Des tués, des exilés, des mutilés, des déplacés… il y en avait par dizaine des milliers contre une centaine de drogués, d’ivrognes du pouvoir, d’assoiffés de sang, de cannibales qui avaient pactisé avec le diable. C’est alors que la vie des millions de Burundais a basculé. Elle était passée des espoirs des lendemains meilleurs à l’éternel recommencement. Un autre « Ikiza » se produisit. Le quantième de notre histoire ? Pour certains, c’en était fini. Ils avaient « répondu à l’appel de Dieu » par la volonté des hommes.
Tel un virus, il savait comment acheter les gens. La forme de ton nez décidait de ton sort. On écourtait tes jours sur terre parce que tu en avais un gros dans ma cité. On aplatissait à coup de machette celui qui en avait un aquilin dans le village de mon voisin. Ils avaient réussi à inoculer ce virus dans tout le pays, à monter les uns contre des autres une fois de plus. Plus rien n’était sacré. L’église, la femme, le cimetière, la mosquée, les morts, les vivants, les survivants… Il n’y avait plus que de la place que pour l’humiliation. Nous étions tous devenus réfugiés, exilés, frustrés, malades mentaux, déplacés…

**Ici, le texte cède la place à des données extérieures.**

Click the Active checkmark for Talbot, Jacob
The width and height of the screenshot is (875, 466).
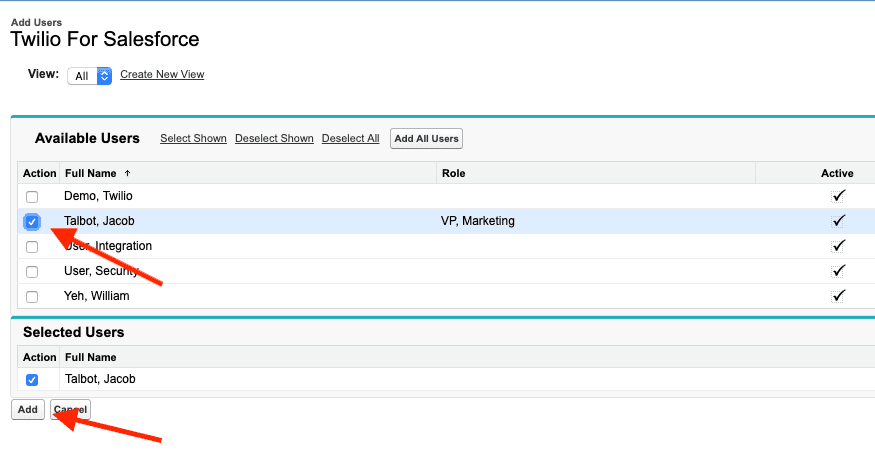click(838, 221)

Notre temps s’est alors arrêté. Depuis nous attendons le retour du « Christ » en se remettant entre les mains de la justice divine. Celle des hommes ne s’est jamais présentée ni à son palais, ni à ses nombreux cours et tribunaux. Comme si elle avait aussi peur. Comme si elle évitait d’entendre les pleurs, les chagrins, les plaintes, les accusations, les suspicions, les colères, l’animosité, la cruauté de ses enfants. Elle esquive toujours sa tâche jusqu’à aujourd’hui. Et pourtant c’est par elle que viendra la guérison.

22 octobre 2018 at 21 h 27 min
La justice divine, ailleurs appelée la loi du Karma, agit là où la loi, la justice humaine échoue. La première est parfaite et immuable la seconde n’est ni l’une ni l’autre, d’après les Premiers-nés.
12 novembre 2018 at 17 h 39 min
j’aimerais bien donner mon avis sur le sujet mais malheureusement je n’y connais pas grand chose. Mais par contre, l’ article est merveilleusement bien écrit, c’est poétique meme si le sujet est triste.